- [Records for this task]:
»»
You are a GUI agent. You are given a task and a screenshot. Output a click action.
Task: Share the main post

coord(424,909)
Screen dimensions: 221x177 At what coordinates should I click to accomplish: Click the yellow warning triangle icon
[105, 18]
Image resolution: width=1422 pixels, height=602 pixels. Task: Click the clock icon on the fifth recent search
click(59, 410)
««
»»
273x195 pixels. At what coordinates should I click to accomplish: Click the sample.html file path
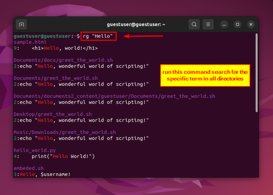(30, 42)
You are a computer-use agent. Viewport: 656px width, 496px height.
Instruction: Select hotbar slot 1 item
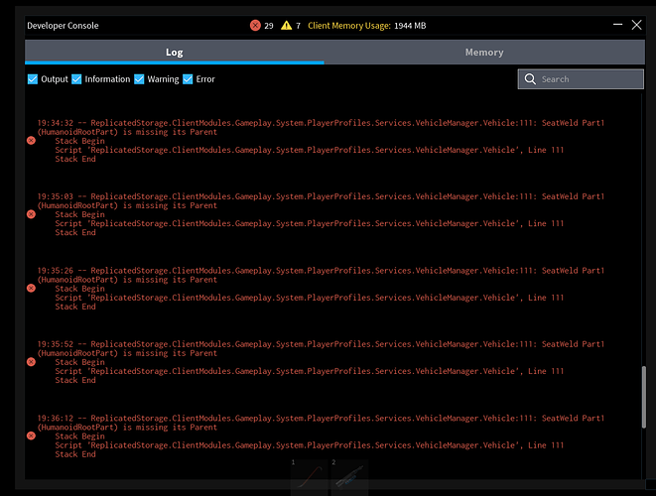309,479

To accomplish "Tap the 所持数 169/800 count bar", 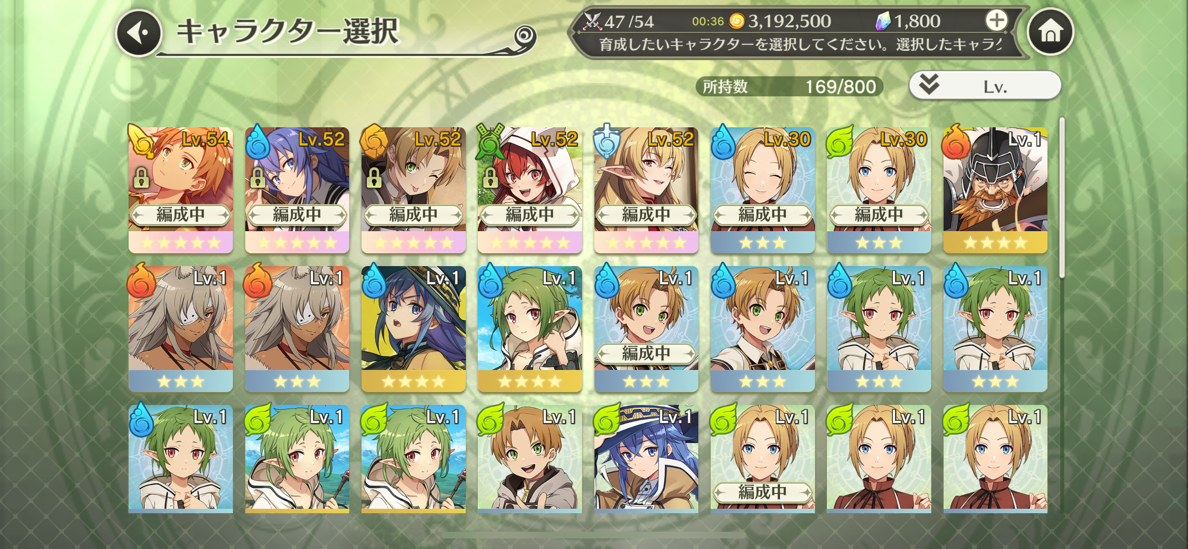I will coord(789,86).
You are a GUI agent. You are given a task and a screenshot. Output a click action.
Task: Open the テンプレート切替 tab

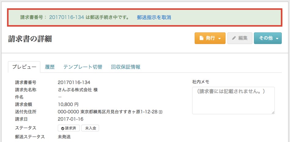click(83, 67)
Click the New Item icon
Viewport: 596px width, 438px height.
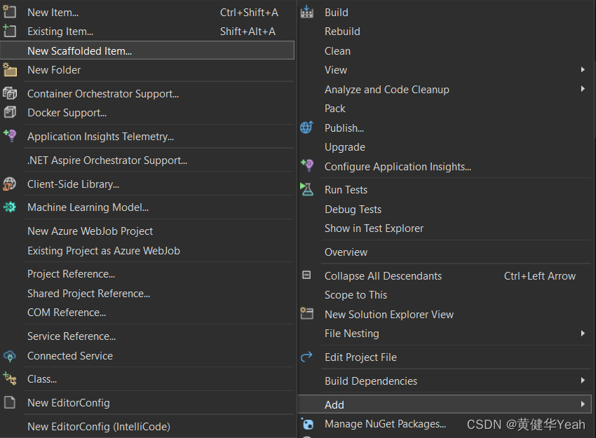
««
Pull every line containing the word "Viewport" out of the material.

- [Response]:
You are a computer-use agent. Viewport: 656px width, 496px height.
Viewport: 596px width, 438px height.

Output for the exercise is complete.